For the Union occupying troops, North Carolina might as well have been “a foreign country.”

“That is how many northern soldiers viewed the climate, landscape and inhabitants,” Browning says. Frequent hostile encounters with white residents, verbal insults, hit-and-run attacks perpetuated by Confederate military units and civilian sympathizers, and their inability to distinguish friend from foe in this new kind of war tried the patience of occupying troops.
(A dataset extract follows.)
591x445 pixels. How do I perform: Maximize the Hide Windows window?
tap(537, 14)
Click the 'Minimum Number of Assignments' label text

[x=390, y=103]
“These acts of violence only heightened the desire for retribution among the disgruntled occupiers. As has been true of conflicts throughout U.S. history, when the occupying American soldier no longer is able to clearly distinguish combatant from noncombatant, the scale of reprisals grows. Once troops reach the point of considering every civilian a potential enemy, they justify engaging in harsher actions against those civilians, which often leads to a moral degeneration among the combatants themselves. Reflecting the escalating sense of retaliation, Union soldiers took out their vengeance on suspicious locals.

“The irony for Craven and Carteret counties,” Browning adds, “is that, contrary to President Lincoln’s hope, white residents were more firmly sympathetic with the Confederacy at the war’s end than they had ever been during the heady days of session. Only conditional Confederates in 1861, they became confirmed Confederates during the very occupation that was supposed to cultivate and encourage loyalty to the Union among the inhabitants.”

Judkin Browning earned a bachelor’s degree in history at Florida State, a master’s in public history at N.C. State, and a doctorate in history at the University of Georgia in 2006. He has published extensively on military occupation and the Civil War, and has written several books, including “The Southern Mind Under Union Rule: The Diary of James Rumley, Beaufort, NC 1862-1865.” He teaches courses in American military history, U.S. Civil War and World War II at Appalachian State. He lives in Boone with his wife, Greta, and their daughter, Bethany.